An executable target is meant to represent an executable program that can be executed independently of a Bazel installation provided that its shared library dependencies are properly installed.

Configuration:

  • Rule type: cc_binary
  • Feature: "interpret_as_executable"

Example:

cc_binary(
    name                 = "executable_target",
    deps                 = [],
    srcs                 = ["executable_target.cc"],
    features             = ["interpret_as_executable"],
    exec_compatible_with = ["//nonstandard_toolchain:simple_cpp_toolchain"]
)

Test executable targets

A test executable target is meant to represent a test which is executed by Bazel. It is assumed that the test must be able to execute when its shared library dependencies have not been installed.

Configuration:

  • Rule type: cc_test
  • Shared library dependencies: indirect shared library dependencies are made available with LD_LIBRARY_PATH as explained below.
  • feature: "interpret_as_test_executable"

Example without indirect shared library dependencies:

cc_test(
    name                 = "test_on_so",
    deps                 = [":so_header"],
    srcs                 = [
        "test_on_so.cc",
        ":libso.so"
    ],
    features             = ["interpret_as_test_executable"],
    exec_compatible_with = ["//nonstandard_toolchain:simple_cpp_toolchain"]
)

Tests with indirect shared library dependencies

Tests can access their direct shared library dependencies without additional configuration. Indirect shared library dependencies must be exposed using the LD_LIBRARY_PATH environment variable of the Linux dynamic linker. The ORIGIN token is expanded in the value of LD_LIBRARY_PATH to the directory which contains the test executable.
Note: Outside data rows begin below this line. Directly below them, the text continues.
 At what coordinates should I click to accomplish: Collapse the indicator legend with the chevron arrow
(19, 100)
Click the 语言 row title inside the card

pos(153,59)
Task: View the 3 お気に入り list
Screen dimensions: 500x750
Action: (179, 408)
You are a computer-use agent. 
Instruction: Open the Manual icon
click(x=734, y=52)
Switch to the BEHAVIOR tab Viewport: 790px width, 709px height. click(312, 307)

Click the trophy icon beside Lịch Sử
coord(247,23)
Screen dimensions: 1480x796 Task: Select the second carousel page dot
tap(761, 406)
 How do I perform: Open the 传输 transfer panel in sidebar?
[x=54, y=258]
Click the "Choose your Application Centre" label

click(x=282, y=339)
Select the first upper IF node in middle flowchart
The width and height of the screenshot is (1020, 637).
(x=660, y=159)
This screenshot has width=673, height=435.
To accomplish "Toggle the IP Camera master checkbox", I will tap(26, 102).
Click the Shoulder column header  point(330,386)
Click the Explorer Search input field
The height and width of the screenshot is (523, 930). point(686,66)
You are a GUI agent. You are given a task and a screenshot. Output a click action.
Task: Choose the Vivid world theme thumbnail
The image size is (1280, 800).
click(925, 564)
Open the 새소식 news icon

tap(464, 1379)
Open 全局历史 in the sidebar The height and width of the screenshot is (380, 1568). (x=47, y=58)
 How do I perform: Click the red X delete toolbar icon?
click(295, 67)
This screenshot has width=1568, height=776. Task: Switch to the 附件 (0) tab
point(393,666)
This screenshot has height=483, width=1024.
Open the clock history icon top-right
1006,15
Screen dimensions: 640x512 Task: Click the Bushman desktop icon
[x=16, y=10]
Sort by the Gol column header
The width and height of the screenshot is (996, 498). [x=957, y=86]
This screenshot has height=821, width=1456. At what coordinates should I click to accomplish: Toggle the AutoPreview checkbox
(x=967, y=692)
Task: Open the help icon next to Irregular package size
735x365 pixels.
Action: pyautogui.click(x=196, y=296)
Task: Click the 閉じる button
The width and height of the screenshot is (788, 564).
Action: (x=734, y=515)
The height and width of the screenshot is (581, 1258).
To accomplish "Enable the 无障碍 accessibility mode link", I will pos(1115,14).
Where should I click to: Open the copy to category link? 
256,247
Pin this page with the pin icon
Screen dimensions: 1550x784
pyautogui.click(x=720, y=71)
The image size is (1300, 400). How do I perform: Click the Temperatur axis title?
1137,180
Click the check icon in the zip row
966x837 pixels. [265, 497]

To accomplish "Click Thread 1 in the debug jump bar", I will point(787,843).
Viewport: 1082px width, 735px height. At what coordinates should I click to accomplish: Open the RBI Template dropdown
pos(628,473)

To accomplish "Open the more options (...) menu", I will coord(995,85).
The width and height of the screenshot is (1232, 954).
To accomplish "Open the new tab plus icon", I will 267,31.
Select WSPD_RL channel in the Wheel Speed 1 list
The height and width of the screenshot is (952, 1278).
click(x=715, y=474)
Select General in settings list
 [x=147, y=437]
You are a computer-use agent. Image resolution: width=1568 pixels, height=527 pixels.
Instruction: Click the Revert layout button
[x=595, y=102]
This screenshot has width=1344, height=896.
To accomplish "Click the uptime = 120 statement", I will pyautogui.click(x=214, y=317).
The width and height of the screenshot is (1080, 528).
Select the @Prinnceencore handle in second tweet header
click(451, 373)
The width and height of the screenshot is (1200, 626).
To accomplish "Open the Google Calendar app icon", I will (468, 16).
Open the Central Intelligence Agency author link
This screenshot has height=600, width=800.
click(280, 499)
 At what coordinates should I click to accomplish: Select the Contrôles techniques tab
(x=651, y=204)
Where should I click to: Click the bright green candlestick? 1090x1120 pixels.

This can be used to describe the directories which contain the indirect shared library dependencies of the test.

Notes on using ORIGIN for this purpose:

  • A test which is defined in a package beneath the workspace root can refer to targets above its package using the parent directory special symbol ...
  • Bazel stores external targets within the directory external which is located at the workspace root. The repository name as defined by local_repository is used as the root of the repository under external. The directory structure within a repository directory is the same as the structure of the external repository.
  • A colon-separated list of directories is accepted for the value of LD_LIBRARY_PATH.

Example with indirect shared library dependencies:

  • libspam.so is located at the workspace root.
  • libcram.so is located at the workspace root and is a dependency of libspam.so.
  • libham.so is located in package package1 under the workspace root and is a dependency of libspam.so.
  • libeggs.so is located in the external repository external_eggs at its workspace root. It is a dependency of libspam.so.
cc_library(
    name = "spam_header",
    deps = [],
    srcs = [],
    hdrs = ["spam.h"]
)

cc_binary(
    name                 = "libspam.so",
    deps                 = [
        ":spam_header",
        ":cram_header",
        "//package1:ham_header",
        "@external_eggs//:eggs_header"
    ],
    srcs                 = [
        "spam.cc",
        ":libcram.so",
        "//package1:libham.so",
        "@external_eggs//:libeggs.so"
    ],
    features             = ["interpret_as_shared_library"],
    exec_compatible_with = ["//nonstandard_toolchain:simple_cpp_toolchain"]
)

cc_test(
    name                 = "test_with_indirect_so_deps",
    deps                 = [":spam_header"],
    srcs                 = [
        "test_with_indirect_so_deps.cc",
        ":libspam.so"
    ],
    # Use $$ to escape $ and prevent Make variable substitution.
    env                  = {
        "LD_LIBRARY_PATH":
            "$${ORIGIN}:$${ORIGIN}/package1:$${ORIGIN}/external/external_eggs"
    },
    features             = ["interpret_as_test_executable"],
    exec_compatible_with = ["//nonstandard_toolchain:simple_cpp_toolchain"]
)

Archive targets (PIC archive and archive)

Archive targets are intended to represent archives whose sources are not also directly compiled to shared object files or executables. This assumption separates library targets into two classes: those which define shared libraries and those which define static libraries.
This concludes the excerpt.